Responsible Security Vulnerability Report: Critical Exposure of Private Keys and Seed Phrases via Keystore Session Hijacking (Inleo)

Introduction & Background to the Security Audit (March 2024)

This report is part of a comprehensive documentation on the responsible disclosure of security findings on the Inleo platform. The vulnerabilities described here were identified around March 2024 and immediately reported to the development team.

Purpose of the Documentation
The goal of this audit is to provide transparency regarding past risks and to ensure the continuous improvement of the platform’s integrity. In the world of Web3 technologies, a proactive culture of accountability is essential to securing the community’s trust in the long term.

Risk Assessment and All-Clear
Although the identified vulnerabilities theoretically posed a risk to sensitive user data and cryptographic keys, an objective assessment of the situation is crucial:

• No Evidence of Exploitation: Based on current information and thorough investigation, there is no indication that these or other vulnerabilities reported during this period were actively exploited by third parties.
• Data security: There is no evidence that user information, private keys, or other sensitive data has been leaked to unauthorized third parties.
• Preventive measures: The prompt reporting and subsequent rapid implementation of security fixes by the Inleo team effectively closed the window of opportunity for potential attacks before any damage could occur.

Conclusion
These reports serve to document and provide evidence of a successful collaboration between independent security researchers and platform operators. They underscore the shared goal of making Inleo one of the most secure gateways in the Hive ecosystem.

---

Report Date: May 2024
Researcher: louis88
Status: Resolved
Severity: Critical (Emergency)

Introduction & Audit Context

This report is part of a series of Responsible Disclosure documents regarding security audits conducted on the InLeo platform around May 2024. This documentation is provided to ensure transparency regarding past vulnerabilities and to highlight the successful remediation efforts that have since secured the platform.

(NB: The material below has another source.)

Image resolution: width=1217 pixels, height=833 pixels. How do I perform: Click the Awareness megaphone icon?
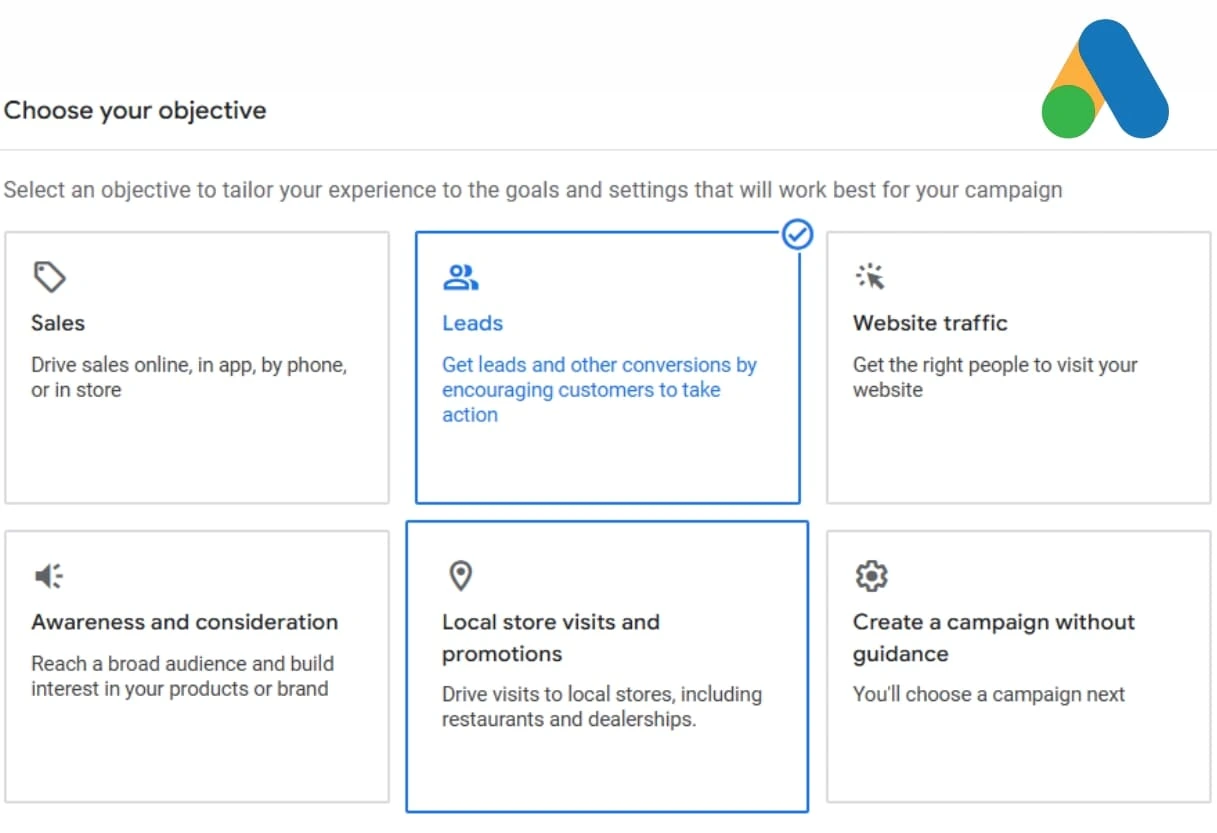pyautogui.click(x=49, y=576)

Reassurance & Data Integrity Statement
While the vulnerability described below presented a significant theoretical risk to user assets, it is important to emphasize the following:

• No Evidence of Abuse: There is currently no evidence or indication that this specific vulnerability was exploited by any malicious third party.
• No Data Leakage: To the best of our knowledge, no user information, private keys, or seed phrases were exfiltrated or leaked to unauthorized entities.
• Proactive Resolution: The vulnerability was identified, reported, and patched immediately by the InLeo development team, closing the risk window before any damage could occur.

Summary

A critical vulnerability was discovered involving the Keystore Login Feature. When users authenticated using this feature, their entire Keystore—including all private keys and seed phrases—was stored within the session JWT (JSON Web Token) on the inleo.io domain. Due to the ability to upload HTML files to the img.inleo.io subdomain (as documented in previous reports), a malicious actor could host a script that extracted this JWT, decrypted/decoded it, and exposed the plaintext keys of any user who visited the malicious link.

Technical Analysis

The Keystore Vulnerability
The "Keystore" was designed to provide a seamless user experience by managing Hive keys. However, the implementation at the time involved placing the Keystore's sensitive contents into the browser's session storage/cookies.

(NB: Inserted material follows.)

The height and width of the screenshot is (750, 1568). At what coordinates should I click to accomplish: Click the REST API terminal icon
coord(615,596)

The Exploit Vector: Subdomain Cookie Access
Because the __session cookie was scoped to the parent domain (.inleo.io), it was accessible to any page running on a subdomain, including the image server (img.inleo.io).

Proof of Concept (PoC)
JWT Extraction: An HTML file uploaded to the image server could programmatically read the session cookie.

Decryption/Decoding: Although the JWT was encrypted/obfuscated, the researcher developed a script included in the PoC that successfully bypassed this protection, converting the session data back into plaintext.

Data Exposure: Once decrypted, the script provided full access to:

• The Hive Posting Key.
• The Hive Active Key.
• The Hive Owner Key.
• The Master Seed Phrase (Mnemonic).
  
  

Impact Assessment

Severity: Critical

The potential impact was the highest possible for a blockchain-based platform:

Total Loss of Funds: Access to the Active Key and Seed Phrase would allow an attacker to drain all liquid assets and staked tokens (Power Down).

Irrecoverable Account Loss: Access to the Owner Key or Seed Phrase would allow an attacker to change the account's keys permanently, locking the original user out forever.

Platform-Wide Risk: Any user utilizing the Keystore feature was potentially at risk if they interacted with a malicious thread or image link.

Conclusion

The discovery of this flaw was a pivotal moment for the platform's security evolution. The rapid and decisive action taken by the InLeo team turned a potential catastrophe into a major security upgrade. This report serves as a testament to the importance of the "Security-First" approach and the value of independent security research in the Hive ecosystem.

Huge Shoutout to @mahdiyari with Investigation and Public awareness. Part of this Vuln-Research & Report were not possible without his incredible work.